## Aim of the exercise
There are pictures in the records below; leave them out and set down exactly the lines from the one holding "Given: Click the Date (UTC) axis label" through the one holding "Viewport: 630px width, 454px height.".

(Beginning of Supplied data)

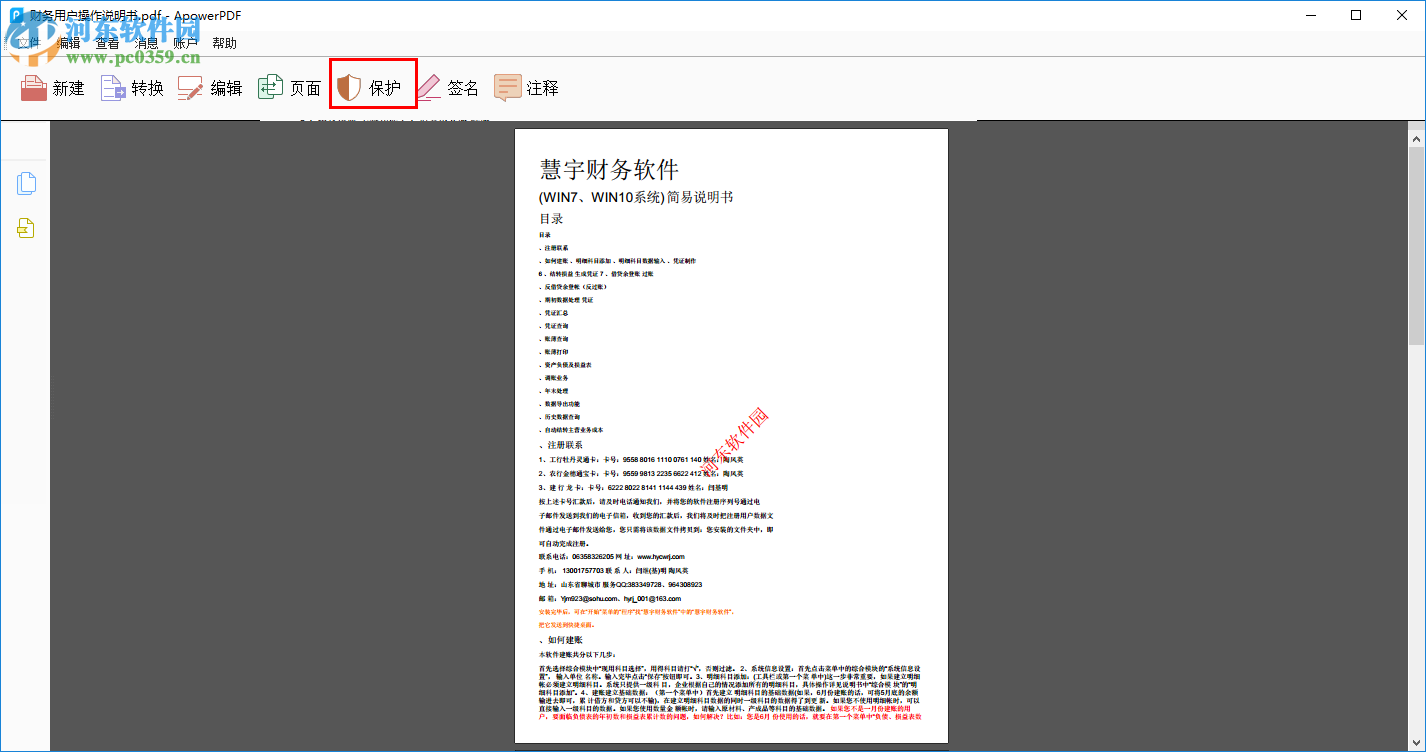Open the 文件 (File) menu
Viewport: 1426px width, 752px height.
28,42
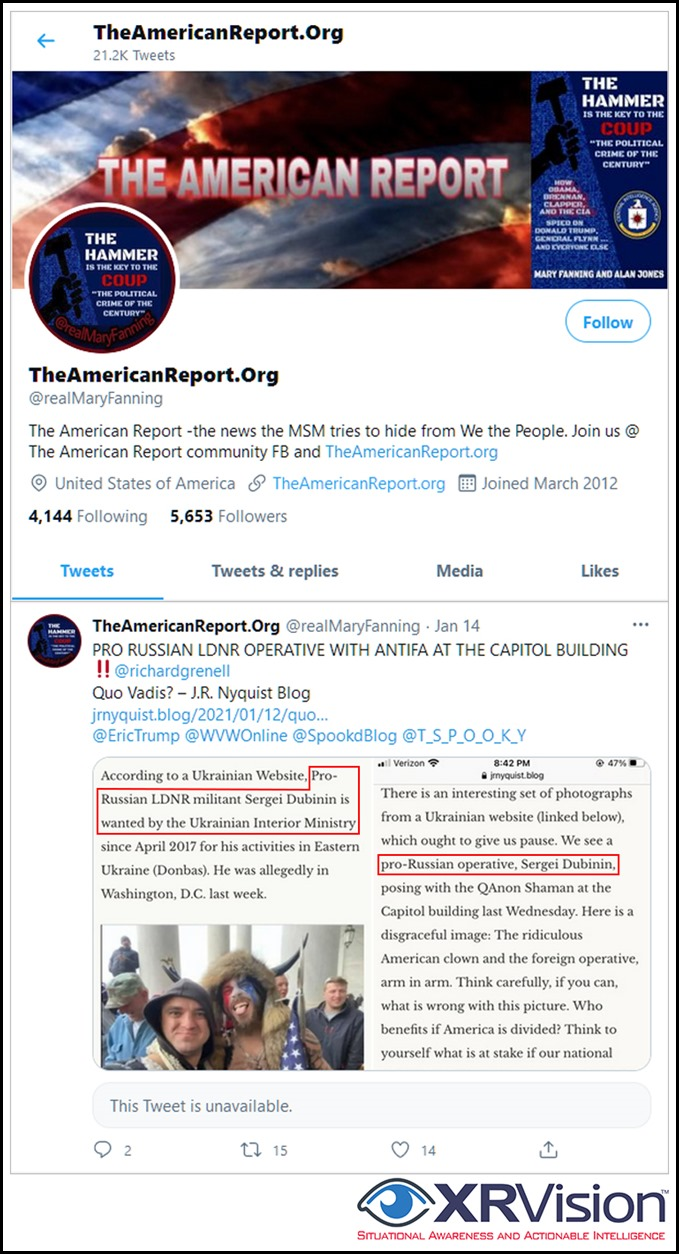Select the Tweets tab
679x1254 pixels.
[87, 571]
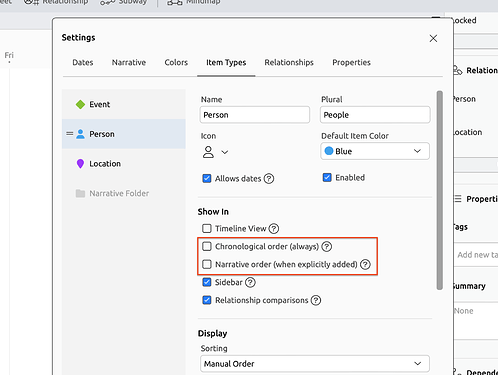498x375 pixels.
Task: Click the Plural text field
Action: (x=375, y=115)
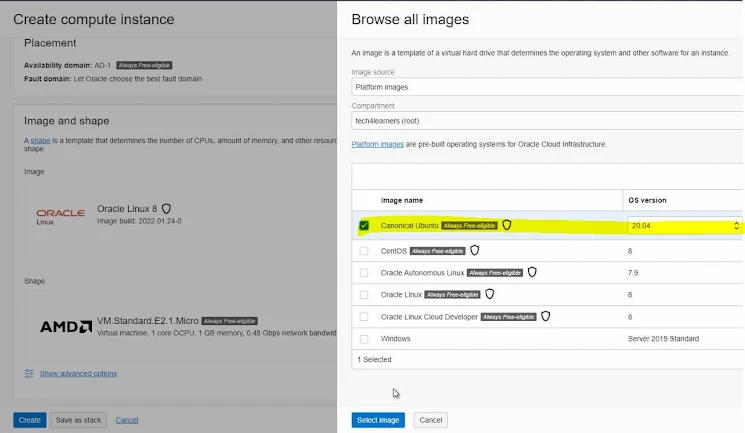Screen dimensions: 745x433
Task: Open the Compartment tech4learners dropdown
Action: pos(546,121)

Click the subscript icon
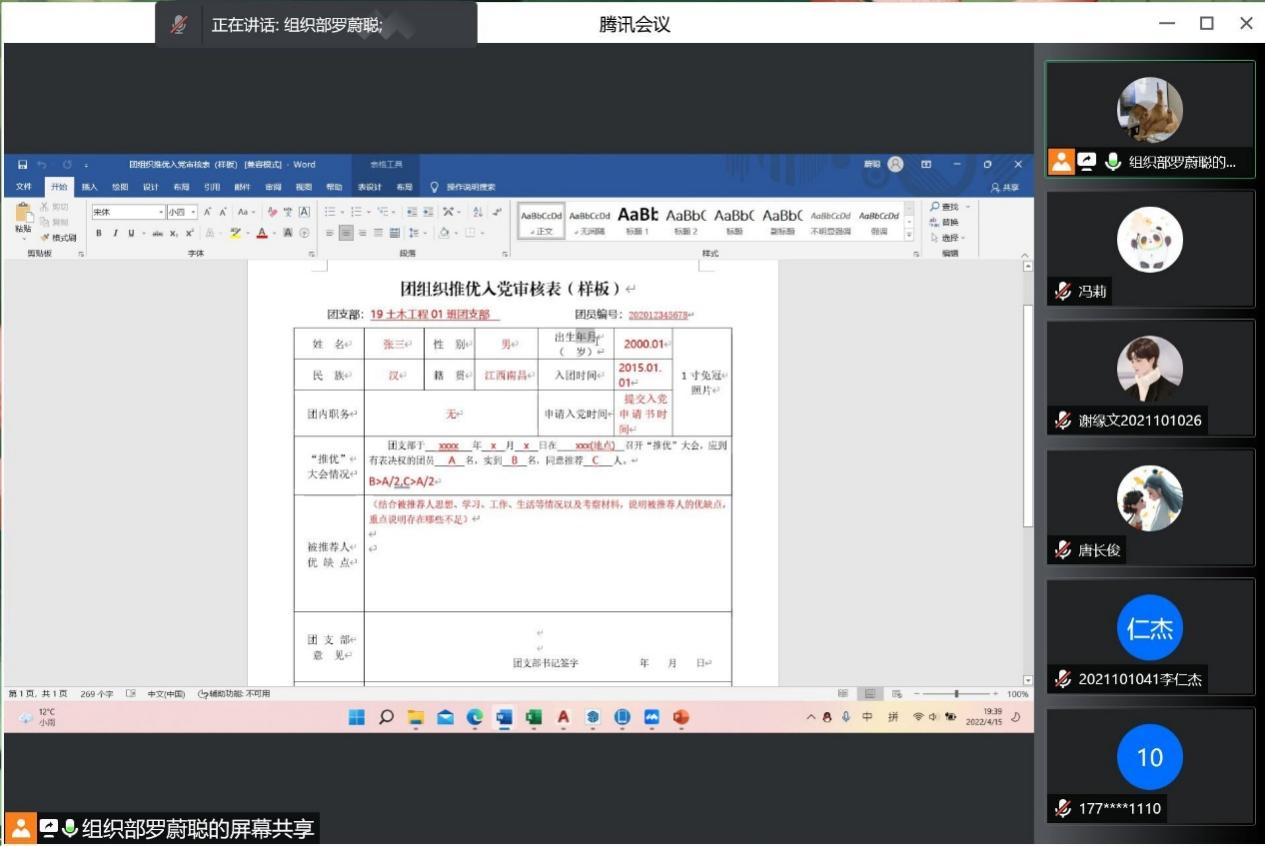[x=174, y=233]
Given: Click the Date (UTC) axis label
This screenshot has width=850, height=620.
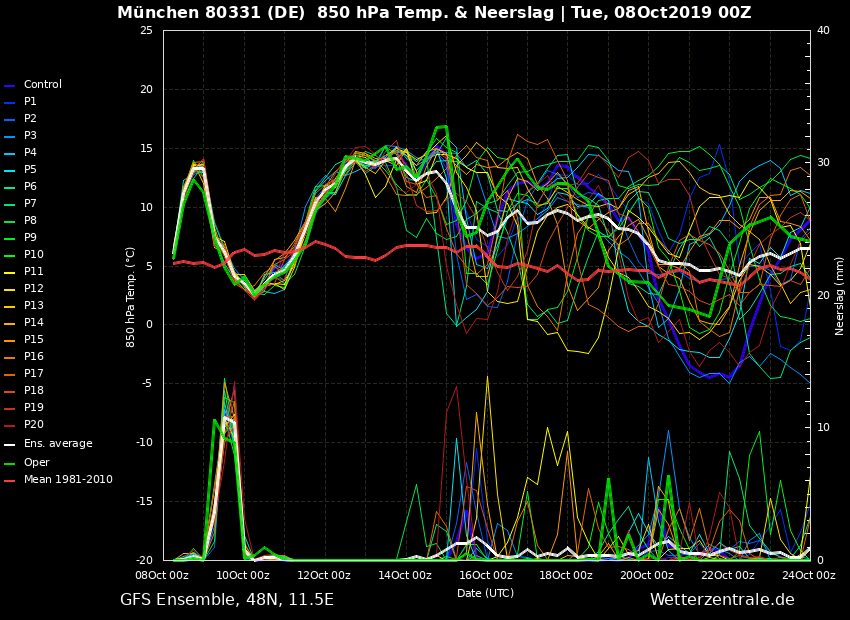Looking at the screenshot, I should pos(485,593).
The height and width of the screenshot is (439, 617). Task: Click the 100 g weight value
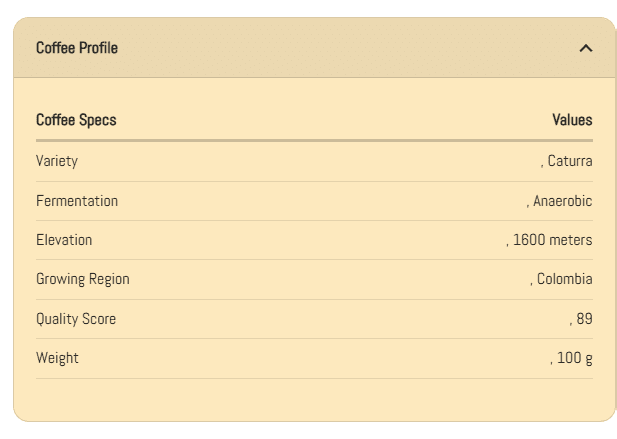click(574, 358)
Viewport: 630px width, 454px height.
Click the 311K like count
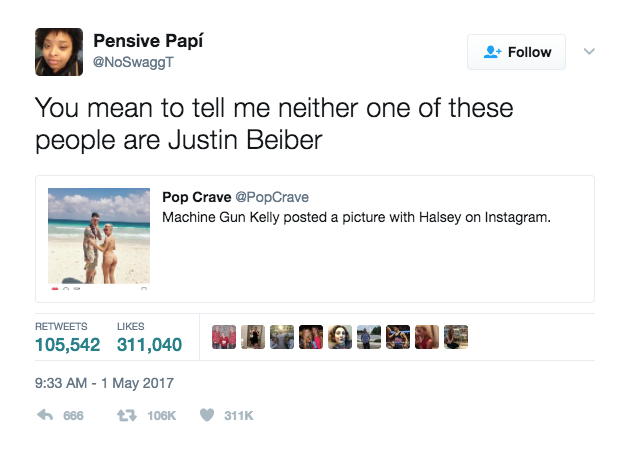pos(238,416)
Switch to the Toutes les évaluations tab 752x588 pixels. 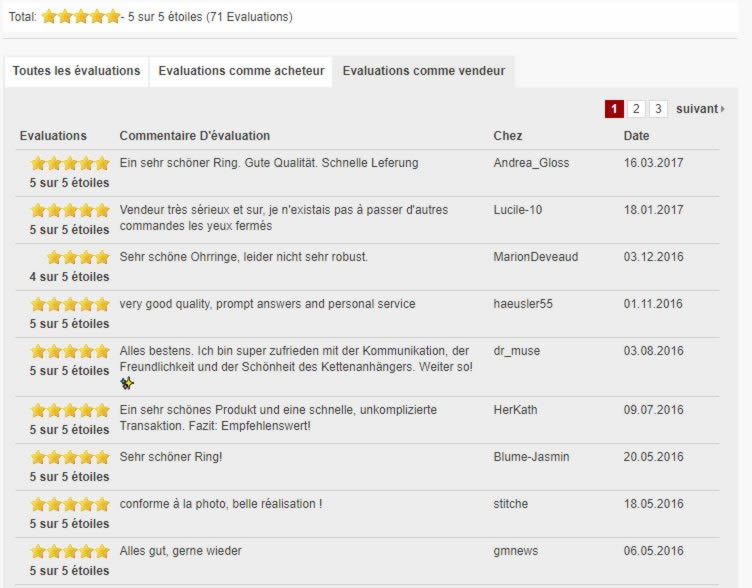(76, 71)
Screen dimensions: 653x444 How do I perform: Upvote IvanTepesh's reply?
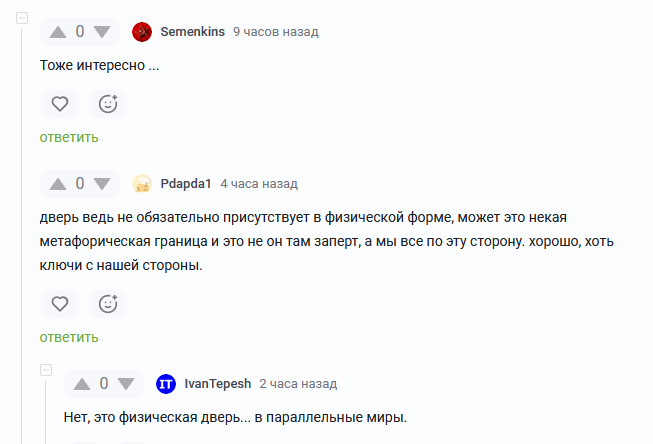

(End of Supplied data)

## Output
Given: Click the Date (UTC) axis label
This screenshot has width=850, height=620.
Looking at the screenshot, I should pos(485,593).
The height and width of the screenshot is (439, 617). Task: Click the 100 g weight value
click(574, 358)
Viewport: 630px width, 454px height.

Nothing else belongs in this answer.